There was a _lot_ of discussion about this. But all of that discussion
seems to have been trimmed out and it seems like we're basically back
to: "this is new hardware supposed to mitigate SpectreRSB, thus it
mitigates SpectreRSB."

Could we please summarize the previous discussions in the changelog?
Otherwise, I fear it will be lost.
Re: [RFC PATCH v3 1/2] x86: cpu/bugs: add AMD ERAPS support; hardware flushes RSB
Posted by Amit Shah 2 months ago
On Mon, 2024-12-02 at 09:26 -0800, Dave Hansen wrote:
> On 11/28/24 05:28, Amit Shah wrote:
> > From: Amit Shah <amit.shah@amd.com>
> > 
> > When Automatic IBRS is disabled, Linux flushed the RSB on every
> > context
> > switch.  This RSB flush is not necessary in software with the ERAPS
> > feature on Zen5+ CPUs that flushes the RSB in hardware on a context
> > switch (triggered by mov-to-CR3).
> > 
> > Additionally, the ERAPS feature also tags host and guest addresses
> > in
> > the RSB - eliminating the need for software flushing of the RSB on
> > VMEXIT.
> > 
> > Disable all RSB flushing by Linux when the CPU has ERAPS.
> > 
> > Feature mentioned in AMD PPR 57238.  Will be resubmitted once APM
> > is
> > public - which I'm told is imminent.

....

Exercise objective :: Could you print the ERAPS thread in full, word for word? The lines that follow have nothing to do with the ERAPS thread.

....

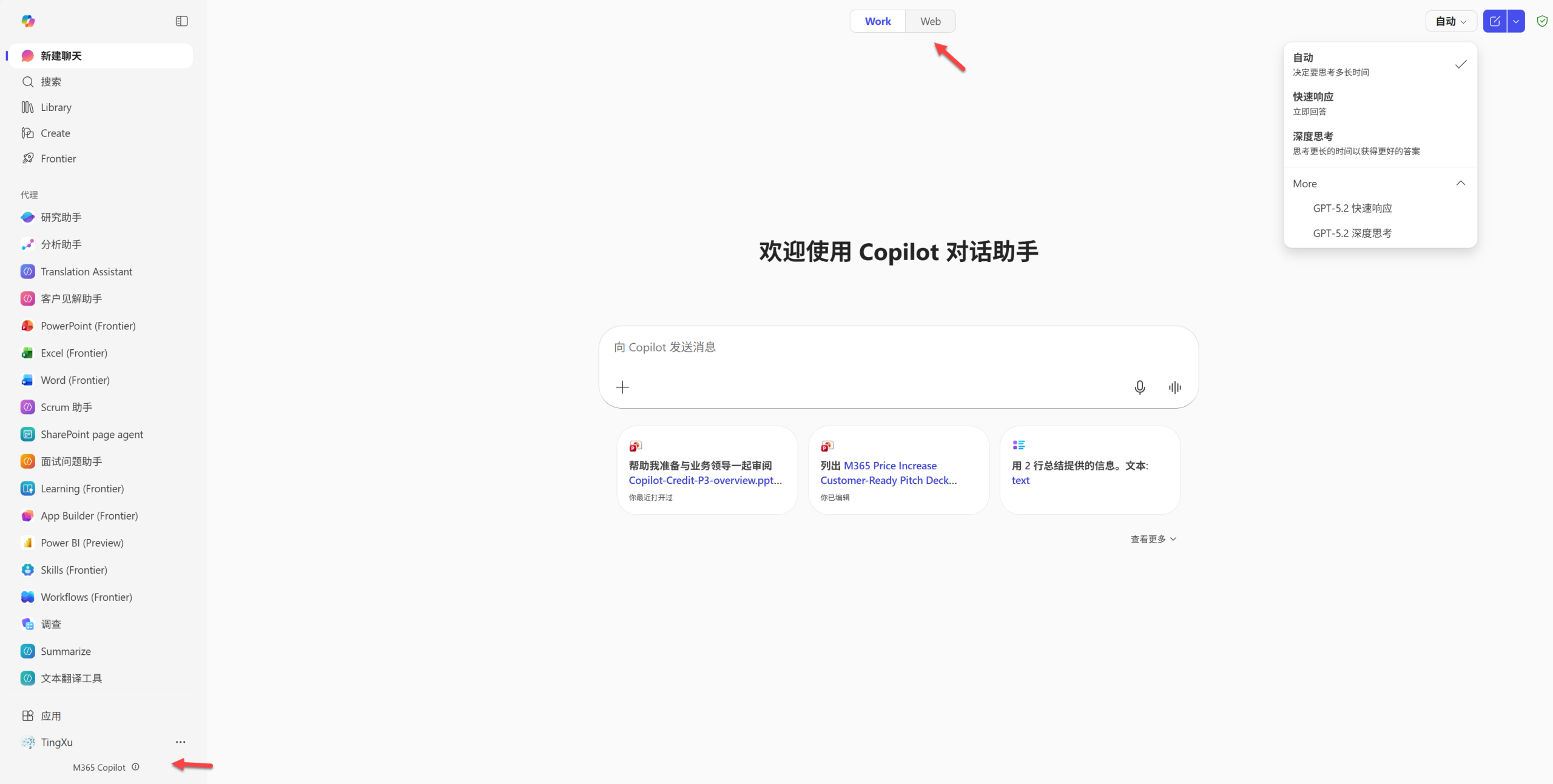The height and width of the screenshot is (784, 1553).
Task: Start voice chat waveform icon
Action: click(x=1174, y=387)
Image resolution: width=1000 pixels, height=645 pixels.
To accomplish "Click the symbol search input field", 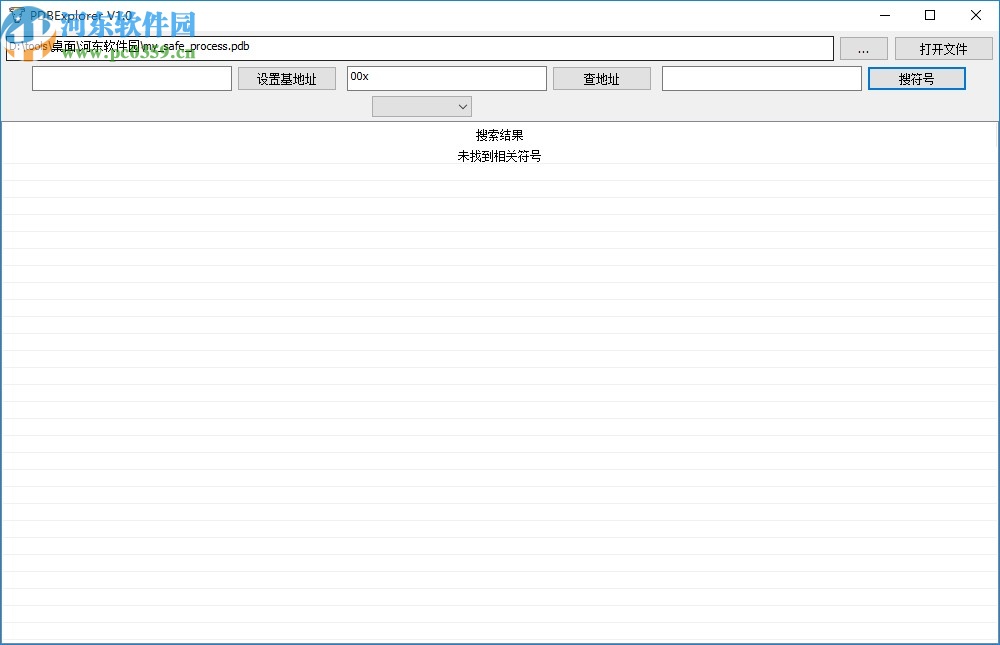I will click(x=761, y=77).
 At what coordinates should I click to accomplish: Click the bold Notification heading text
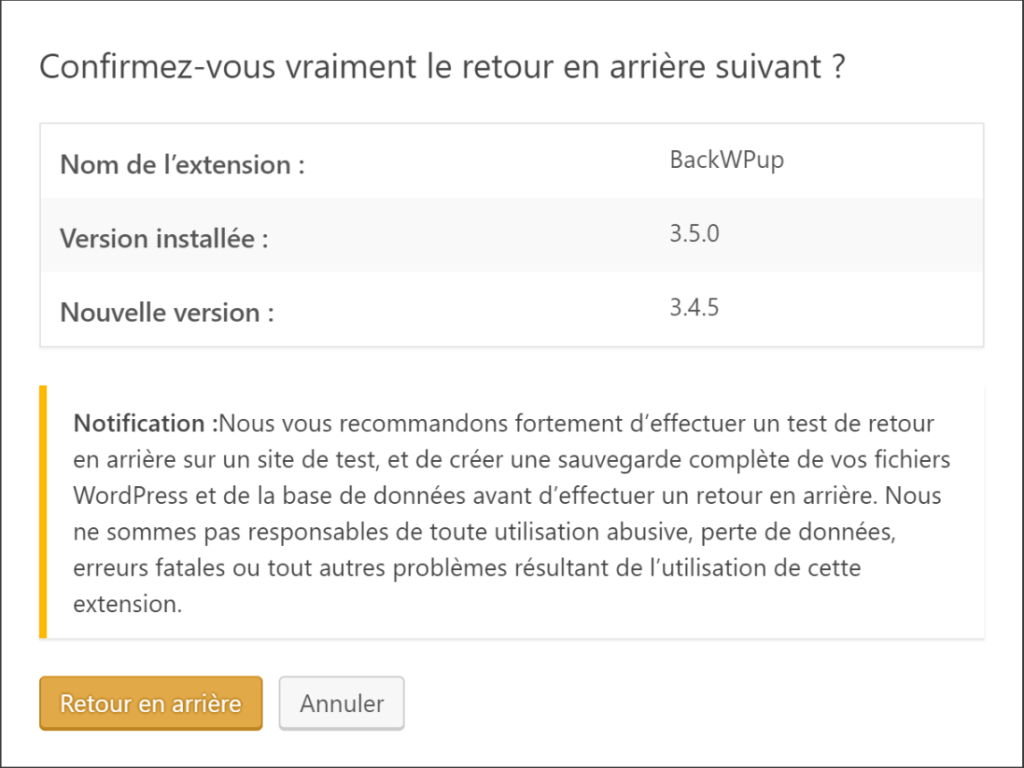[146, 423]

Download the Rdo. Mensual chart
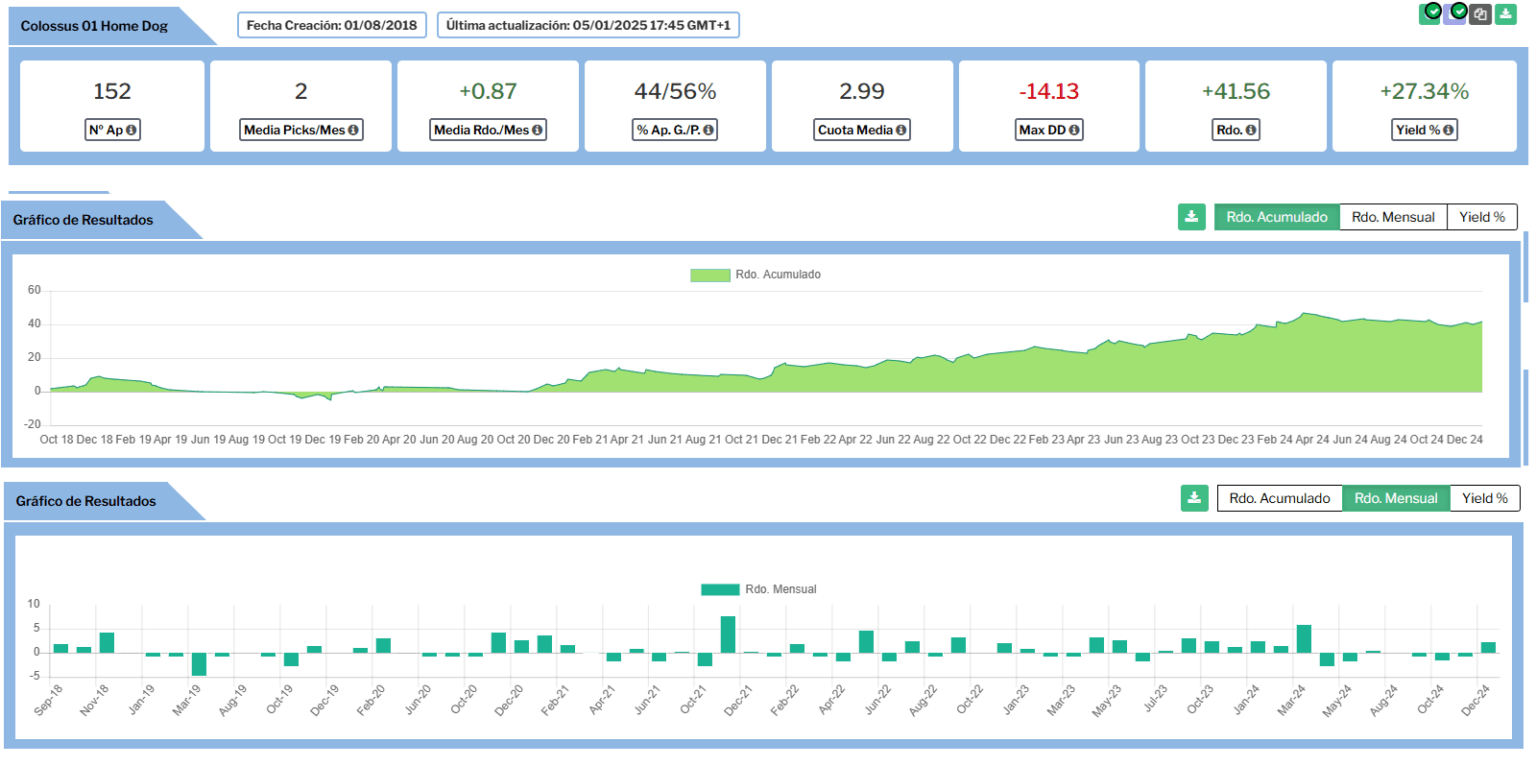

....

Exercise answer ::
There was a _lot_ of discussion about this. But all of that discussion
seems to have been trimmed out and it seems like we're basically back
to: "this is new hardware supposed to mitigate SpectreRSB, thus it
mitigates SpectreRSB."

Could we please summarize the previous discussions in the changelog?
Otherwise, I fear it will be lost.
Re: [RFC PATCH v3 1/2] x86: cpu/bugs: add AMD ERAPS support; hardware flushes RSB
Posted by Amit Shah 2 months ago
On Mon, 2024-12-02 at 09:26 -0800, Dave Hansen wrote:
> On 11/28/24 05:28, Amit Shah wrote:
> > From: Amit Shah <amit.shah@amd.com>
> > 
> > When Automatic IBRS is disabled, Linux flushed the RSB on every
> > context
> > switch.  This RSB flush is not necessary in software with the ERAPS
> > feature on Zen5+ CPUs that flushes the RSB in hardware on a context
> > switch (triggered by mov-to-CR3).
> > 
> > Additionally, the ERAPS feature also tags host and guest addresses
> > in
> > the RSB - eliminating the need for software flushing of the RSB on
> > VMEXIT.
> > 
> > Disable all RSB flushing by Linux when the CPU has ERAPS.
> > 
> > Feature mentioned in AMD PPR 57238.  Will be resubmitted once APM
> > is
> > public - which I'm told is imminent.